Jan 13, 2022 - Economy

CDC COVID guidance for cruise ships to be optional starting Saturday

Photo of a cruise returning to port in Miami

Norwegian Cruise Line's Norwegian Pearl returns to the Port of Miami in Florida, on Jan. 5 after several crew members tested positive for COVID. Photo: Chandan Khanna/AFP via Getty Images

The Centers for Disease Control and Prevention's COVID-19 guidance will be optional for many cruise ships starting Saturday.

Why it matters: The CDC's framework for cruise lines was extended to Jan. 15 in October after cases spiked. Its expiration comes two weeks after the CDC issued a warning to avoid cruise travel for both vaccinated and unvaccinated people.

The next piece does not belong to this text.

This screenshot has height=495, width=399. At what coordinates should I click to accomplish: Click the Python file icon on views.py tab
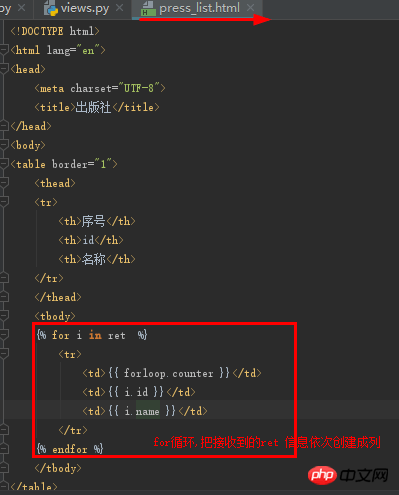coord(51,8)
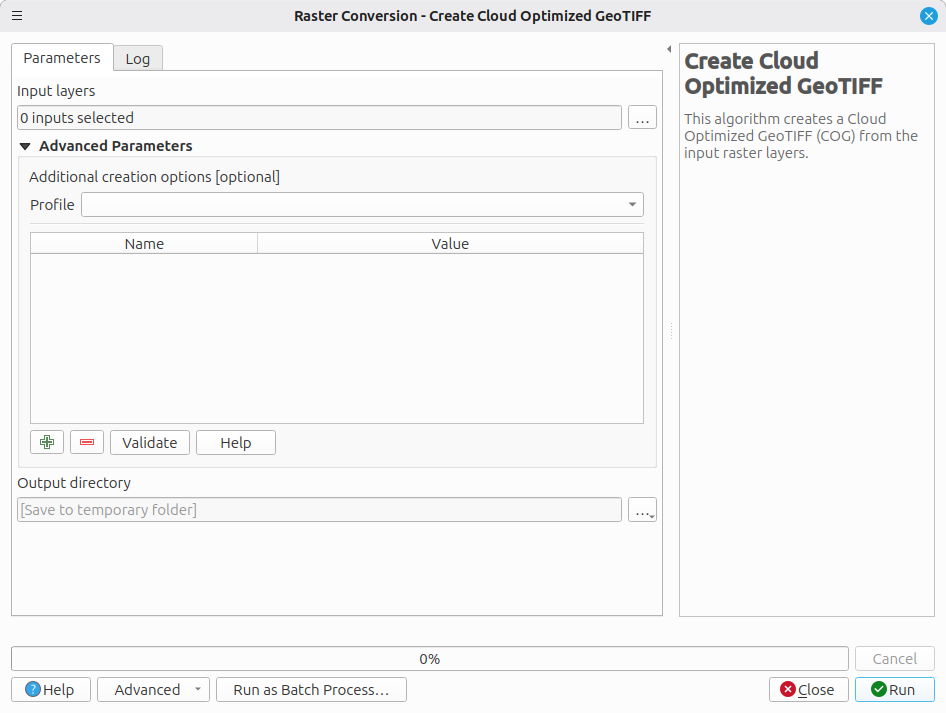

State of play: The vast majority of cruise ships currently have reported enough coronavirus cases to meet the threshold for a CDC investigation.

  • After Saturday, the CDC will transition to a voluntary risk mitigation program for cruise lines operating in U.S. waters.
  • "This transition will continue strong measures to detect, mitigate, and control the spread of COVID, and it will align with other travel orders including the global contract tracing and global testing orders," the CDC said in an October statement announcing the voluntary program.
  • The CDC has notified industry members about the program and expects cruise lines to decide whether to participate or not in the coming week, USA Today reports.

What they're saying: The transition "recognizes the cruise industry’s unwavering commitment to providing some of the highest levels of COVID-19 mitigation found in any industry," the Cruise Lines International Association (CLIA) said in a statement on Thursday.

  • "Cruise is the only segment of travel and tourism that requires, prior to embarkation for both passengers and crew, exceedingly high levels of vaccination ... and 100% testing of every individual."
  • The industry "will continue to be guided by the science and the principle of putting people first," CLIA added.